PROBLEM SET:
a: In the excerpt on aging beer, who has been aging beer for years?
b: From the excerpt on aging beer, print the passage that begins with the words containing "Coors has their" and ends with "the American palate.".

EXCERPT PROVIDED:
*****
Coors has their cold activated can and Budweiser has their born on date. But forget the snow capped, blue mountains, scantily clad women or the heavy draft horses from Scotland; and open your mind to barley wines, vintage beers, imperial stouts, Belgian strong ales and lambics. Like the most dedicated oenophile, many beer drinkers see great value in storing their beers away, only to appreciate them months, or even years later. The Belgians have been aging beer for years, but storing ales or stouts away like fine wine is relatively new to the American palate.

So, what happens in the aging process? Hops break down over time and can make a perfectly good beer taste like monkey dung.  Exposure to light and fluctuating temperatures invite premature spoilage, which then breaks down a chemical in the hops into a pungent skunk odor. Drinking a can of Stella left in the closet for a year isn’t unlike drinking surface runoff - neither is encouraged.  But with certain beers, time is meant to mellow out the rough edges, let the flavors evolve and ultimately produce a delicious transformation.  As the beers gently oxidize, reactions between ethanol and organic compounds soften the bitterness, as the alcohol flavor fades.  More often than not, aging beer takes the edge off carbonation and hops, rounds out sharp corners, deepens flavors and turns it into an enjoyable, smooth sipper. The fruit & earthy flavors are pronounced as the taste evolves from brash to refined.  Some of course, may prefer the fresher and hoppier beers, and aging a beer doesn’t necessarily mean it’s always going to be better.
*****
GIVEN INFORMATION:
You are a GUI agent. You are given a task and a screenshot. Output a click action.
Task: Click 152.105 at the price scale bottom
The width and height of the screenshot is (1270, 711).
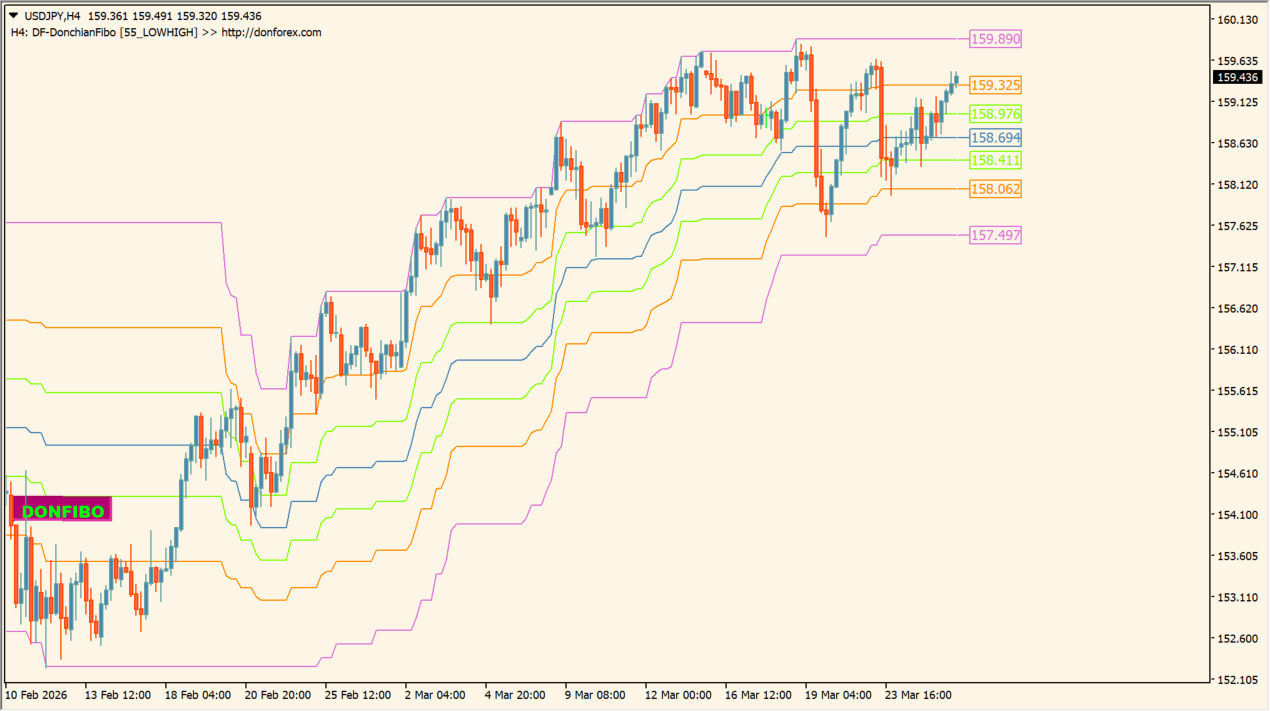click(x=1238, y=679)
*****
YOUR RESPONSES:
a: The Belgians.

b:
Coors has their cold activated can and Budweiser has their born on date. But forget the snow capped, blue mountains, scantily clad women or the heavy draft horses from Scotland; and open your mind to barley wines, vintage beers, imperial stouts, Belgian strong ales and lambics. Like the most dedicated oenophile, many beer drinkers see great value in storing their beers away, only to appreciate them months, or even years later. The Belgians have been aging beer for years, but storing ales or stouts away like fine wine is relatively new to the American palate.